A complex documentary with many subtexts, Art and Craft is a deeply empathic portrayal of schizophrenic master forger Arthur Landis, who for more than 30 years took on the simulated role of philanthropist (which he felt to be his calling and addiction) by donating his own masterfully forged works of art to museums across the country, claiming they were left to him through fabricated scenarios involving an invented, recently deceased sister, Emily, and an implied vast family fortune.

Art and Craft

Throughout the film, the audience was wowed by scenes of Landis at work in his living room studio, getting some pretty nifty insights into the forger’s craft and techniques and how easily he re-created his ‘mischief’–perfect copies of master works presented in ‘doctored’ frames from stores such as Lowes and aged with nothing more elaborate than spilled coffee, that fooled many museum professionals and connoisseurs alike for decades, but did not fool Matthew Leininger, the one museum registrar who, himself a diagnosed OCD, made it his life’s obsession to catch the forger.

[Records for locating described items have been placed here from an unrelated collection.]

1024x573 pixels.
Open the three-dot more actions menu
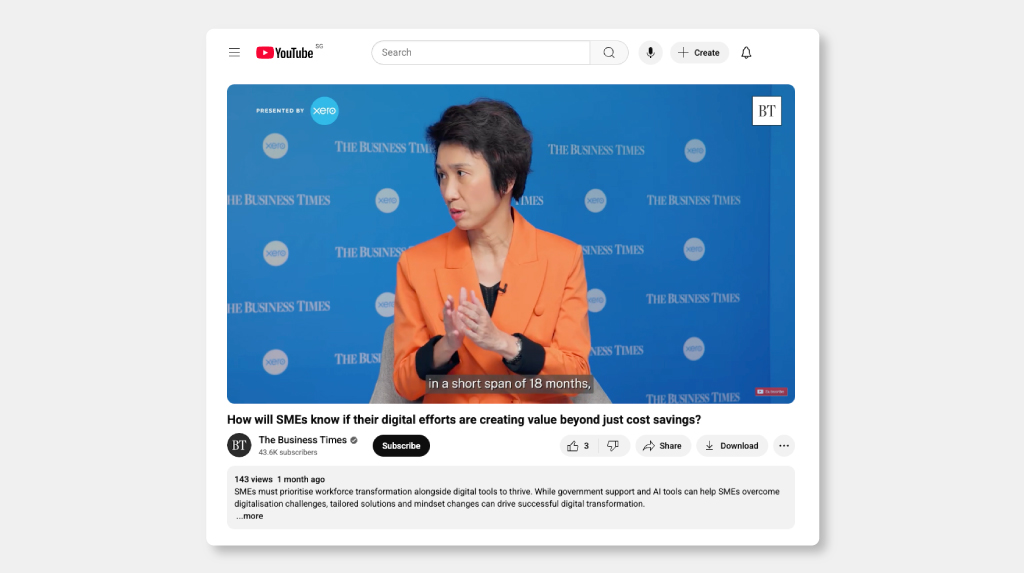783,446
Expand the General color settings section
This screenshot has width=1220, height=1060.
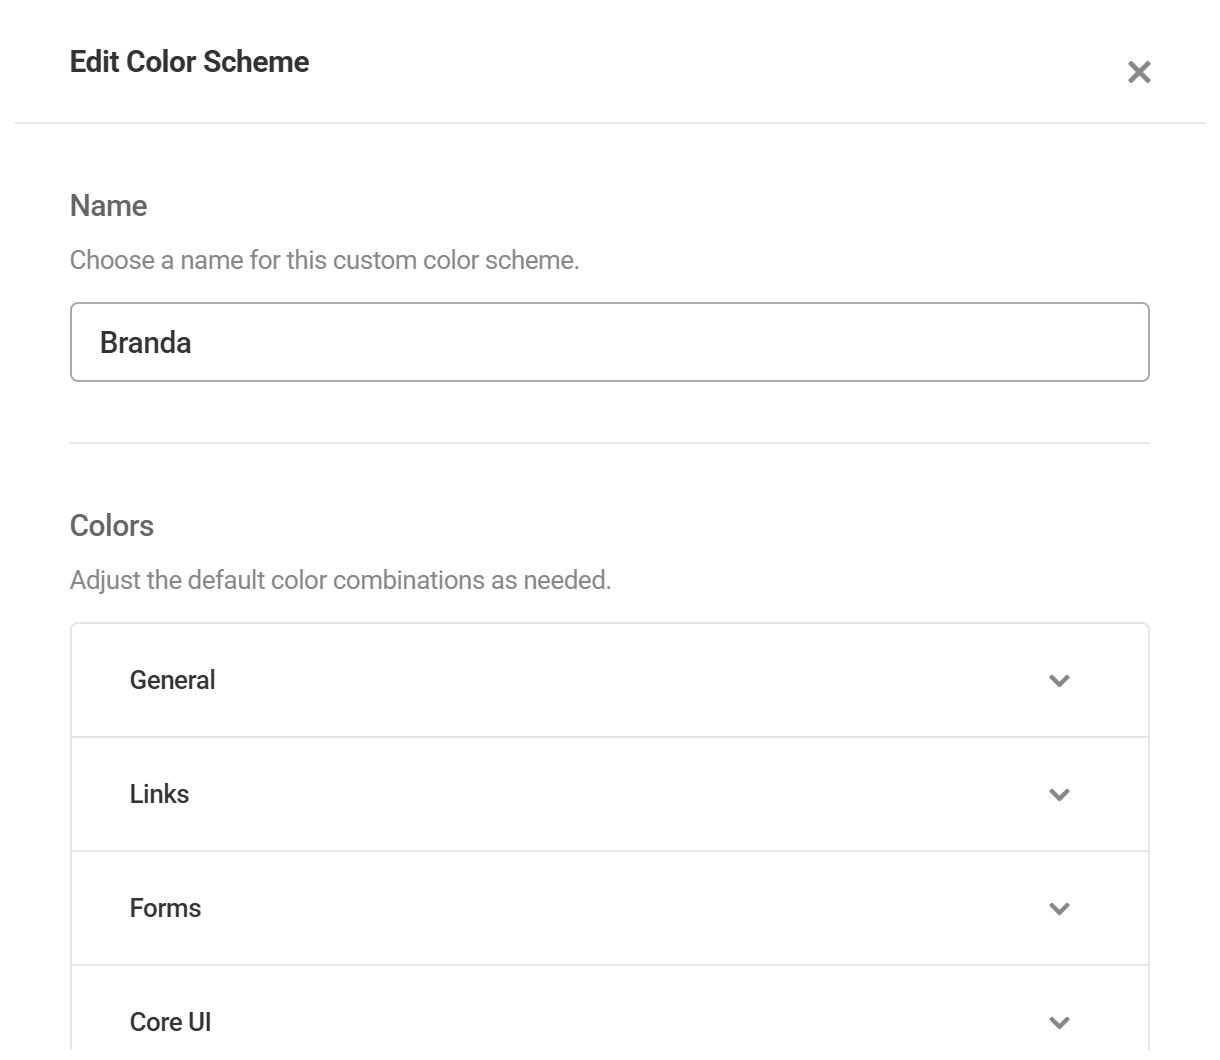click(610, 680)
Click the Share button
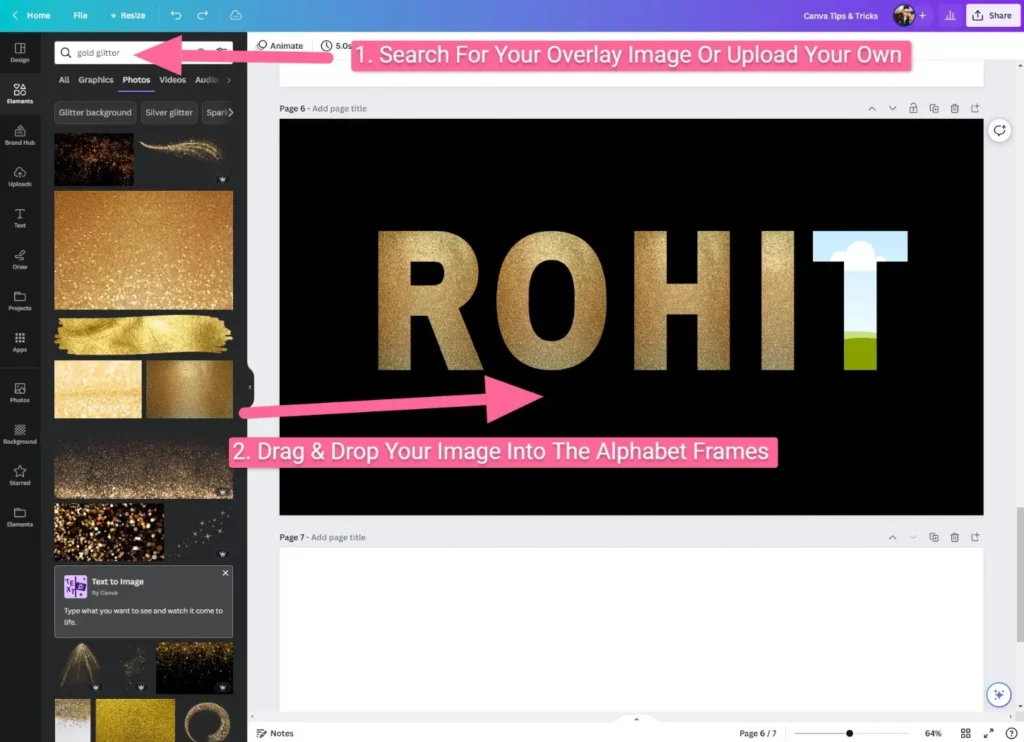1024x742 pixels. [993, 15]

More docudrama than documentary, Art and Craft is a probing, sensitive look into the world and mind of Landis and perhaps not incidentally the condition of schizophrenia itself, as well as the toll the search for him took on ‘whistleblower’ Leininger’s own life. But what this film also calls into play are numerous, really difficult questions about legality, ethics, issues of right and wrong regarding the mentally ill, and the very notions of artistic authorship and brilliance themselves that we hold so dear; that which we take to be authentic, canonize as High Art or Genius and afford incredible value to, ultimately based on nothing more substantial than the ether of perception.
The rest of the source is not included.